[PROBLEM DETAILS] Your answer should repeat every line of the records below in which the word "Privacy" appears.

[Dataset entries]
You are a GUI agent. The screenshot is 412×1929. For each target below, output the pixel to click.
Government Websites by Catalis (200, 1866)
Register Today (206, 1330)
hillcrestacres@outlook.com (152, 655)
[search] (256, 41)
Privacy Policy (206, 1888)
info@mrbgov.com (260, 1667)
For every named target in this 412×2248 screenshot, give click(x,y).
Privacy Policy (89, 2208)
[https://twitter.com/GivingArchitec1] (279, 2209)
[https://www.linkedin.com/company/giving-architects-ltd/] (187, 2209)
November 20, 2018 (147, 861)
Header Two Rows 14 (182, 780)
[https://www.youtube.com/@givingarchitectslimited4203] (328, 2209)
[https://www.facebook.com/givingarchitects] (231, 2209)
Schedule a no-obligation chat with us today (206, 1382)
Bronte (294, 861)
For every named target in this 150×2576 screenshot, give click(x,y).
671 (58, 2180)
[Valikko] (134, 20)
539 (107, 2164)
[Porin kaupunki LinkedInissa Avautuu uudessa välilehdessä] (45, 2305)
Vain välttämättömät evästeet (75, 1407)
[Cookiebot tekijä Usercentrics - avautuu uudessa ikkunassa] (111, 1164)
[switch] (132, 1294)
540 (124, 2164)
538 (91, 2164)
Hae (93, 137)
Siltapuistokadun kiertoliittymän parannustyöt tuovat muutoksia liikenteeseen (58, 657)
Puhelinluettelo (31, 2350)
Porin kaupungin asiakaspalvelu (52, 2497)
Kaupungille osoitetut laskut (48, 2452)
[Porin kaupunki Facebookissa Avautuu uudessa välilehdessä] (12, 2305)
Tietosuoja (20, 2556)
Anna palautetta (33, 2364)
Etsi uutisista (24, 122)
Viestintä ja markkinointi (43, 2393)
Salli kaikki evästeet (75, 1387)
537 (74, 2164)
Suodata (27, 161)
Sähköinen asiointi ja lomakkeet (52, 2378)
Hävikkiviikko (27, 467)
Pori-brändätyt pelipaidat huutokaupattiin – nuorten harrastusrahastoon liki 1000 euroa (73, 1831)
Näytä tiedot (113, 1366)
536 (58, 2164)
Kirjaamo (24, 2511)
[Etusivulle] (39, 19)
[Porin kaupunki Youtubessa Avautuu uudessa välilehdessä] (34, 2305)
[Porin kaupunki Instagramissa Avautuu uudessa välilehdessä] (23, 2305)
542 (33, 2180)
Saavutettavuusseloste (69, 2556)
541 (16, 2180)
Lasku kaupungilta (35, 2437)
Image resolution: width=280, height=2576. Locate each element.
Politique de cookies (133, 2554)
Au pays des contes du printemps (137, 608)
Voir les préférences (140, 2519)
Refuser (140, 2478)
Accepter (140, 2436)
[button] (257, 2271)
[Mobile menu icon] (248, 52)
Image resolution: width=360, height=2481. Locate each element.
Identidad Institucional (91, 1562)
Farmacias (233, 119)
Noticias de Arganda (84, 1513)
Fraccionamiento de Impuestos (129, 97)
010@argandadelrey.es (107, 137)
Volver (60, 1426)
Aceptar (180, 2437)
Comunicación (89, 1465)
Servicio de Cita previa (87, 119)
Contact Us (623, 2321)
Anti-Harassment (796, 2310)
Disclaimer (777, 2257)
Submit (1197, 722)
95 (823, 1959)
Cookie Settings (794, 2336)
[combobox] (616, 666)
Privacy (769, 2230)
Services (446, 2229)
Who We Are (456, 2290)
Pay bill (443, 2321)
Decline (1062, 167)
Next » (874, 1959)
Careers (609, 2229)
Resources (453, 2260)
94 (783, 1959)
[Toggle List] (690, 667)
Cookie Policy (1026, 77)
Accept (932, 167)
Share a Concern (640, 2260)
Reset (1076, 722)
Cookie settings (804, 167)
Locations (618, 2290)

[RESULT BELOW]
Privacy Policy (206, 1888)
Privacy Policy (89, 2208)
Privacy (769, 2230)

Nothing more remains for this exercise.